I am a parent of two beautiful children, Dallas and Jarah. They are 14 and 11 years old, respectively. They are very different, but have one thing in common. They want to know daily they are “good enough” for their dad. They want to know I accept them for who they are, flaws and all. They want to know I love them no matter what they do. They want to feel they have my approval. If they think they fall short of my standard of acceptance, then they take it pretty hard.
They want to know the answer to the question, “Am I good enough, Dad?” is always “Yes.” If they are secure in this fact, then they’re good. They’re happy.
I did not always realize this, but I’m a slow learner. Better late than never, I guess. I’m grateful I see it now.
Isn’t this what we all really want to know?
Feelings of shame, rejection, guilt, humiliation hold us back. They are our personal prisons. They prevent us from living life to its fullest. They force us to construct barriers to experiencing joy. They compel us to seek relief from vices, rather than from a loving father.

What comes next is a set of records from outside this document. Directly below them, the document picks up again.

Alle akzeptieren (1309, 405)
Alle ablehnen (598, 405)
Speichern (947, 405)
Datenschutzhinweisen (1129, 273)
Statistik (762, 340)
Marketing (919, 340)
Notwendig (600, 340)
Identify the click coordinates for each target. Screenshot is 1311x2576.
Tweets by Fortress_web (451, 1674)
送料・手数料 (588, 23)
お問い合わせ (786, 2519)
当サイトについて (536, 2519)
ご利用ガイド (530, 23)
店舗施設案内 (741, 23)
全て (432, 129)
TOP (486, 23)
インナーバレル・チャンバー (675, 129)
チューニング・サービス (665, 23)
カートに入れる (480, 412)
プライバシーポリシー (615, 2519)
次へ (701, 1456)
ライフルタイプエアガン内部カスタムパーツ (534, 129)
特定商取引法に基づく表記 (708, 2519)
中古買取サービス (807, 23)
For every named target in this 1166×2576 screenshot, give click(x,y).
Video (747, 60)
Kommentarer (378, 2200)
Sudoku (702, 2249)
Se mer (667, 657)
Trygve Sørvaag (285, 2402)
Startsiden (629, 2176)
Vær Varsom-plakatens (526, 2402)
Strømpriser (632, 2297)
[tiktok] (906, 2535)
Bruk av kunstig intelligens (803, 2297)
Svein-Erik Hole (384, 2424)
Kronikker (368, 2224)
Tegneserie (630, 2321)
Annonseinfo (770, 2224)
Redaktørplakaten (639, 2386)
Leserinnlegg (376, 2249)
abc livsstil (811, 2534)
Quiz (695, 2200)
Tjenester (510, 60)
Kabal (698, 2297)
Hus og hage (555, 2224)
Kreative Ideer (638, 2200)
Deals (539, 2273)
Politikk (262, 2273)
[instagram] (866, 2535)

My kids know they are good enough for me. I accept them for who they are. If they do something bad, it does not make them bad kids. It just makes them good kids who did something bad. Good things can result from bad things, if they chose to learn from their mistakes. In fact, they know some of the best things in life can sprout from those experiences, and I use my own life stories and lessons to help teach them.
It’s never to late for anyone, including you, to learn the answer to the question, “Am I good enough, Dad?” is always “Yes”. You are good enough for your Heavenly Father.
Don’t let our broken world hold you back any further. It wants you to stay in your prison. I’ve dug a tunnel out of mine and can help you dig out too. I can show you the way and have my shovel ready. With your permission, I’ll start digging with you.